##### Data
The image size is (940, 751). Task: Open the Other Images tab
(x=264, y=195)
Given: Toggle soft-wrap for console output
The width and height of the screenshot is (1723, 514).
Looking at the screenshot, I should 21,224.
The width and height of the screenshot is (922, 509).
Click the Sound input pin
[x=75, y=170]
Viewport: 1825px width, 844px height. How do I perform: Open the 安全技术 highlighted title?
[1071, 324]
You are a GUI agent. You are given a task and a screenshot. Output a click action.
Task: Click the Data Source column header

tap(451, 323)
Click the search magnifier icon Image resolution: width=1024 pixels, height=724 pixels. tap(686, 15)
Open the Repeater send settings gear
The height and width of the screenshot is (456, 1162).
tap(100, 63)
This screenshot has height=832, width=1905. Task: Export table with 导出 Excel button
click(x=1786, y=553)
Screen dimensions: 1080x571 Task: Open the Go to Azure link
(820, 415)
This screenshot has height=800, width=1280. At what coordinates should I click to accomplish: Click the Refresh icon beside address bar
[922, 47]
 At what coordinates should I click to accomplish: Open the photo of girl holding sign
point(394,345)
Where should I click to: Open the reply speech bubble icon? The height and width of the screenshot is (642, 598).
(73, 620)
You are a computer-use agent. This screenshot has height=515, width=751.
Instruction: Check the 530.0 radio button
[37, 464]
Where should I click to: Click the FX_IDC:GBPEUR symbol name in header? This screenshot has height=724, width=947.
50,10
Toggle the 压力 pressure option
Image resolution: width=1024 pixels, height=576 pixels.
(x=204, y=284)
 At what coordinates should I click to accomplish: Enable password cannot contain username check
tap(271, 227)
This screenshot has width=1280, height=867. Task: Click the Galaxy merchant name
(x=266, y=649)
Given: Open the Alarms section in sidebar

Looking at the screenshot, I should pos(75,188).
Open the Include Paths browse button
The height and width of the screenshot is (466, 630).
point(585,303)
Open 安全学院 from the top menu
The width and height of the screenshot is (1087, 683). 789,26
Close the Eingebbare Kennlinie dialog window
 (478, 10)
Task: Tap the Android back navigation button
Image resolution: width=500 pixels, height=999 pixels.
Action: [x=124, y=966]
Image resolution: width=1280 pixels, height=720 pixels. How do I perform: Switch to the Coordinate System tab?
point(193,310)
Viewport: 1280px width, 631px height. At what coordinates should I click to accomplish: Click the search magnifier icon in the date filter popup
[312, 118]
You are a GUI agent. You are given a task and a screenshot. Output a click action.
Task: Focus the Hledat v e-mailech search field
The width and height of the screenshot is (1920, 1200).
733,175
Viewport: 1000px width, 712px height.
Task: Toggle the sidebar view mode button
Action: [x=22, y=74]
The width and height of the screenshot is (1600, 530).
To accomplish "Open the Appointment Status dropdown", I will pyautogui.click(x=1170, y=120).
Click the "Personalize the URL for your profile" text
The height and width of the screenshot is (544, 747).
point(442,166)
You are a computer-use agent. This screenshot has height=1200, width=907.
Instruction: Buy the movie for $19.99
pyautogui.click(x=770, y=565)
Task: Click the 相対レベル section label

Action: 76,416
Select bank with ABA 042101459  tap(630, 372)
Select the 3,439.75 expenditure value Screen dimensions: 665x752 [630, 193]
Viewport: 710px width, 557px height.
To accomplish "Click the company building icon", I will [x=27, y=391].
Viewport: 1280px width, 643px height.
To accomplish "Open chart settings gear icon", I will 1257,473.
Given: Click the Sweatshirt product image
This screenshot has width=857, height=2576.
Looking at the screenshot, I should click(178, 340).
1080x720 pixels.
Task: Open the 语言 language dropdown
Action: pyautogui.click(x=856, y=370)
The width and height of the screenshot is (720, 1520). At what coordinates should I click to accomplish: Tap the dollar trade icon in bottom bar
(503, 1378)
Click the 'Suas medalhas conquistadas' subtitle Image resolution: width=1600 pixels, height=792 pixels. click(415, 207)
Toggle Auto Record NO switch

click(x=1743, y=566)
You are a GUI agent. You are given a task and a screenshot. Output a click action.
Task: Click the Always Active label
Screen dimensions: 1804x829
##########
What is needed is an exact copy of every record above.

> **Result of this task**:
The image size is (940, 751). Task: Open the Other Images tab
(x=264, y=195)
Given: Toggle soft-wrap for console output
The width and height of the screenshot is (1723, 514).
Looking at the screenshot, I should 21,224.
The width and height of the screenshot is (922, 509).
Click the Sound input pin
[x=75, y=170]
Viewport: 1825px width, 844px height. How do I perform: Open the 安全技术 highlighted title?
[1071, 324]
You are a GUI agent. You are given a task and a screenshot. Output a click action.
Task: Click the Data Source column header

tap(451, 323)
Click the search magnifier icon Image resolution: width=1024 pixels, height=724 pixels. tap(686, 15)
Open the Repeater send settings gear
The height and width of the screenshot is (456, 1162).
tap(100, 63)
This screenshot has height=832, width=1905. Task: Export table with 导出 Excel button
click(x=1786, y=553)
Screen dimensions: 1080x571 Task: Open the Go to Azure link
(820, 415)
This screenshot has height=800, width=1280. At what coordinates should I click to accomplish: Click the Refresh icon beside address bar
[922, 47]
 At what coordinates should I click to accomplish: Open the photo of girl holding sign
point(394,345)
Where should I click to: Open the reply speech bubble icon? The height and width of the screenshot is (642, 598).
(73, 620)
You are a computer-use agent. This screenshot has height=515, width=751.
Instruction: Check the 530.0 radio button
[37, 464]
Where should I click to: Click the FX_IDC:GBPEUR symbol name in header? This screenshot has height=724, width=947.
50,10
Toggle the 压力 pressure option
Image resolution: width=1024 pixels, height=576 pixels.
(x=204, y=284)
 At what coordinates should I click to accomplish: Enable password cannot contain username check
tap(271, 227)
This screenshot has width=1280, height=867. Task: Click the Galaxy merchant name
(x=266, y=649)
Given: Open the Alarms section in sidebar

Looking at the screenshot, I should pos(75,188).
Open the Include Paths browse button
The height and width of the screenshot is (466, 630).
point(585,303)
Open 安全学院 from the top menu
The width and height of the screenshot is (1087, 683). 789,26
Close the Eingebbare Kennlinie dialog window
 (478, 10)
Task: Tap the Android back navigation button
Image resolution: width=500 pixels, height=999 pixels.
Action: [x=124, y=966]
Image resolution: width=1280 pixels, height=720 pixels. How do I perform: Switch to the Coordinate System tab?
point(193,310)
Viewport: 1280px width, 631px height. At what coordinates should I click to accomplish: Click the search magnifier icon in the date filter popup
[312, 118]
You are a GUI agent. You are given a task and a screenshot. Output a click action.
Task: Focus the Hledat v e-mailech search field
The width and height of the screenshot is (1920, 1200).
733,175
Viewport: 1000px width, 712px height.
Task: Toggle the sidebar view mode button
Action: [x=22, y=74]
The width and height of the screenshot is (1600, 530).
To accomplish "Open the Appointment Status dropdown", I will pyautogui.click(x=1170, y=120).
Click the "Personalize the URL for your profile" text
The height and width of the screenshot is (544, 747).
point(442,166)
You are a computer-use agent. This screenshot has height=1200, width=907.
Instruction: Buy the movie for $19.99
pyautogui.click(x=770, y=565)
Task: Click the 相対レベル section label

Action: 76,416
Select bank with ABA 042101459  tap(630, 372)
Select the 3,439.75 expenditure value Screen dimensions: 665x752 [630, 193]
Viewport: 710px width, 557px height.
To accomplish "Click the company building icon", I will [x=27, y=391].
Viewport: 1280px width, 643px height.
To accomplish "Open chart settings gear icon", I will 1257,473.
Given: Click the Sweatshirt product image
This screenshot has width=857, height=2576.
Looking at the screenshot, I should click(178, 340).
1080x720 pixels.
Task: Open the 语言 language dropdown
Action: pyautogui.click(x=856, y=370)
The width and height of the screenshot is (720, 1520). At what coordinates should I click to accomplish: Tap the dollar trade icon in bottom bar
(503, 1378)
Click the 'Suas medalhas conquistadas' subtitle Image resolution: width=1600 pixels, height=792 pixels. click(415, 207)
Toggle Auto Record NO switch

click(x=1743, y=566)
You are a GUI agent. You are given a task and a screenshot. Output a click action.
Task: Click the Always Active label
Screen dimensions: 1804x829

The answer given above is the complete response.